What he's done is buy the Beloved Community Christian Church, at 64th and Harvard, to be the centerpiece of his master plan. He used campaign contributions to help.
Last year, Rush skipped his own home mortgage payments to keep the church afloat; nearly losing this brownstone, and a summer home, in the process.
"I can identify with most Americans because I know what it means to be late on a mortgage, okay?" says Rush.
His family has sacrificed, too. His brother and sister co-signed church loans, and later found themselves in bankruptcy court.
Suppelsa: Is it worth it, though, to put yourself and your family to the tune of $700,000 --
Rush: Oh sure.
Suppelsa: To the brink of --
Suppelsa: Financial ruin?
Rush: Absolutely. I have faith.
He must have faith. He hopes to build 550 affordable homes around his church, and has other pet projects focusing on healthcare, troubled teens, and education. He's so involved, in so many areas, that some other community leaders say: he's shutting them out. The congressman's groups collect more than a million dollars a year in government grants and big money from big business.
Suppelsa: If you were Rev. Bobby Rush and not Congressman Bobby Rush, would AT&T, JPMorgan Chase, companies that have stepped forward to donate to your Englewood project... would they step forward with that kind of money?
Rush: Well, I don't know.

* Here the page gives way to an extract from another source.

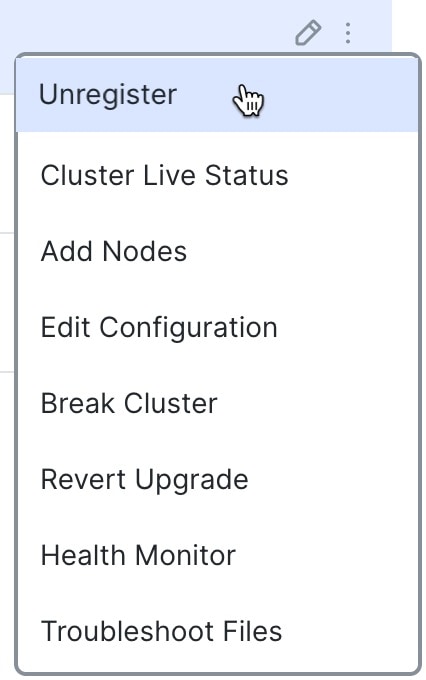Image resolution: width=426 pixels, height=680 pixels.
Task: Go to the Health Monitor page
Action: [217, 555]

I think that they do, in a lot of different areas.
Suppelsa: But how does it look?
Rush: To me and to the people who live in Englewood and for folks who are suffering, it looks awfully good! Okay? That's the only thing that really concerns me.
Suppelsa: Do you see where it looks like a potential conflict?
Rush: No, no.
But a recent Sun-Times editorial said yes, stating "Bobby Rush will have to decide whether he will legislate or solicit funding for his projects. He can't have it both ways."
"Who says that? Who says that?" Rush asked in response. "I got to do both things, notwithstanding what the sun-times say. I got to legislate and I got to advocate. And I'm going to do both of 'em and I'm gonna do them well, to the best of my ability."
"The problem, the real foundation for the decline in communities like Englewood occurred some 40, 45 years ago, when a private corporation, US Steel, decided to move out of Chicago," Rush explains. "Look at how much money the city gave Boeing just to locate here. It's done all the time! They can do it for corporate survival. Why can't we do it for community revival? It doesn't make sense."
Congressman Rush hopes to break ground on his affordable housing project this month. His non-profit has spent the last six years buying land from the city, at a dollar a lot. We'll keep you posted.